By San Francisco Business Times, August 16, 2019
“If cities that aren’t taking California’s housing crisis seriously begin to feel the heat, will they finally see the light?
“At least a few encouraging signs are gathering to suggest that they might — signs that mean the state needs to keep up the pressure on communities, mainly suburban, that continue to deny, derail, or downsize housing projects within their borders. Communities can now face fines of up to $600,000 for flouting state affordable housing targets.
“That $600,000 is plenty high enough to give smaller communities incentive to change a longstanding equation that keeps too many of them from getting anywhere near their assigned housing goals: Approving housing at scale can carry electoral consequence from constituents, whereas thumbing one’s nose at the state has traditionally carried none. This has allowed much of Bay Area suburban officialdom to take the attitude that the housing crisis is somebody else’s problem, to be solved elsewhere.

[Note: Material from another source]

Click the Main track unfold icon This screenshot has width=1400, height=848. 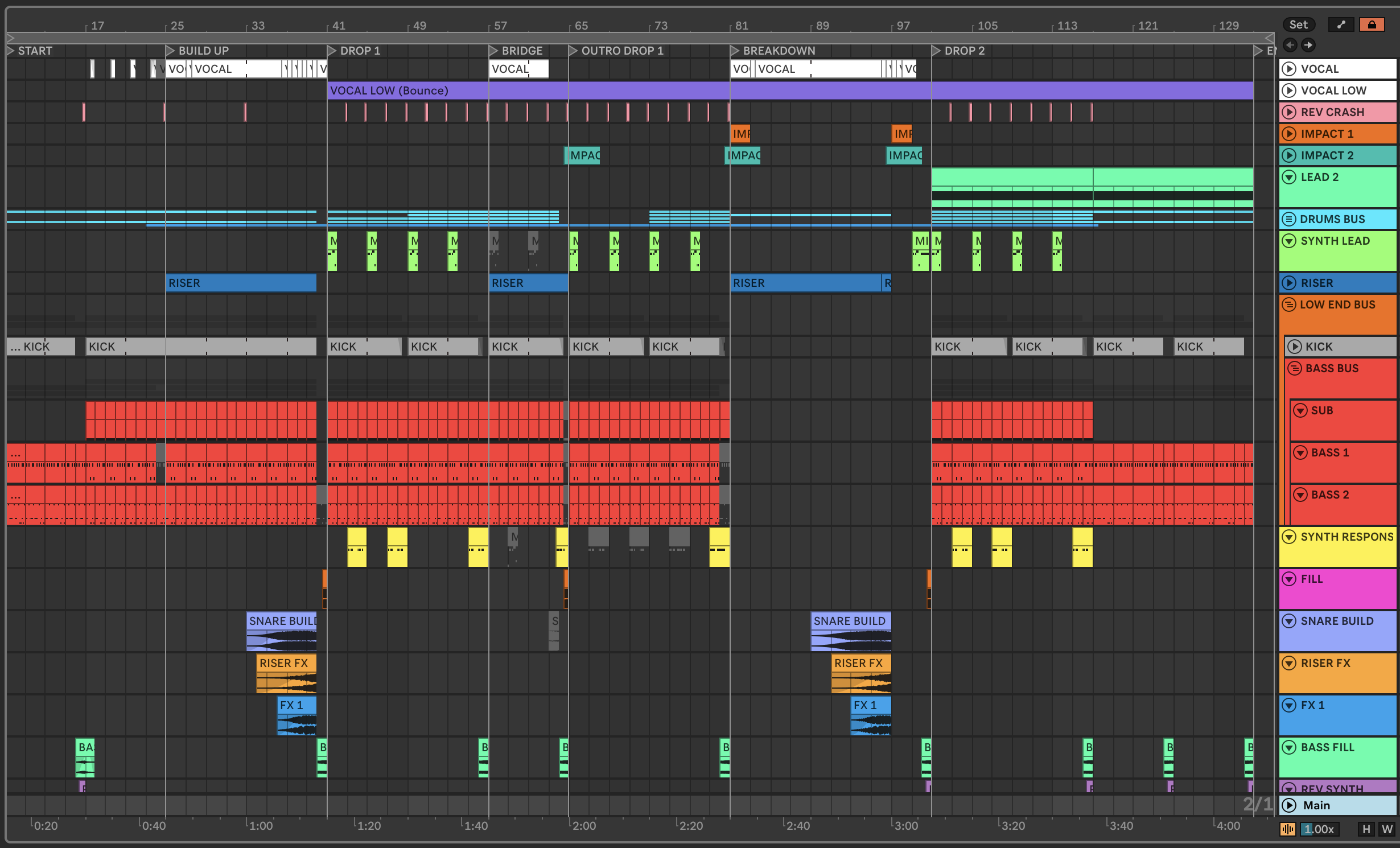coord(1288,805)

“It’s not, and won’t be. In fact, the problem just keeps getting worse. Housing permits across the state totaled barely 100,000 in 2018, half what’s needed simply to keep pace. The shortfall adds to a cumulative California deficit estimated at 3.5 million homes.
“Given the scale of the problem and its downward trajectory, there’s a short answer to which communities should face state pressure if they are not actually making housing happen: pretty much all of them.”